Spouse of the Prime Minister of the Czech Republic
- In role 4 August 2004 – 25 April 2005
- Prime Minister: Stanislav Gross
- Preceded by: Viktorie Špidlová
- Succeeded by: Zuzana Paroubková

Personal details
- Born: November 6, 1969 (age 56) Prague, Czechoslovakia (now Czech Republic)
- Spouse: Stanislav Gross (1996–2015)
- Children: Natálie Grossová Denisa Grossová
- Occupation: entrepreneur

= Šárka Grossová =

Czech entrepreneur (born 1969)

Šárka Grossová (born Bobysudová on 6 November 1969) is a Czech entrepreneur, whose husband Stanislav Gross was Prime Minister of the Czech Republic from August 2004 to April 2005. Her opaque business activities contributed to the resignation of her husband Stanislav Gross from the post in April 2005.

==Career==
Šárka met Stanislav in the Chamber of Deputies, where she worked in the cafeteria and he was a freshman member of parliament. Her business career became successful just as her husband was becoming an influential MP and subsequently the prime minister of the Czech Republic, however, her rise in the business world became the subject of controversy.

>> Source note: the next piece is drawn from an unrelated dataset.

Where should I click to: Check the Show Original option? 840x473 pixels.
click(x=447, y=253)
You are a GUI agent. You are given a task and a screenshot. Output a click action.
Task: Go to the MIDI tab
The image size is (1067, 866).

In January 2004 Šárka set up a charitable foundation, Nadační fond Diamant dětem. However, by the end of year 2005, after Gross had resigned as Prime Minister, the foundation did not register any philanthropic activity, and Grossová was accused of attempting to use the foundation for public relations purposes. Musician Michal David was appointed as one of the three board members. David was the co-owner of the company Cleopatra Musical, which had been among the contributors of the company in 2004. The largest donor sent the foundation 500,000 CZK and asked the foundation to remain anonymous.

Grossová owns a $735,000 Hidden Bay condo in Miami, Florida.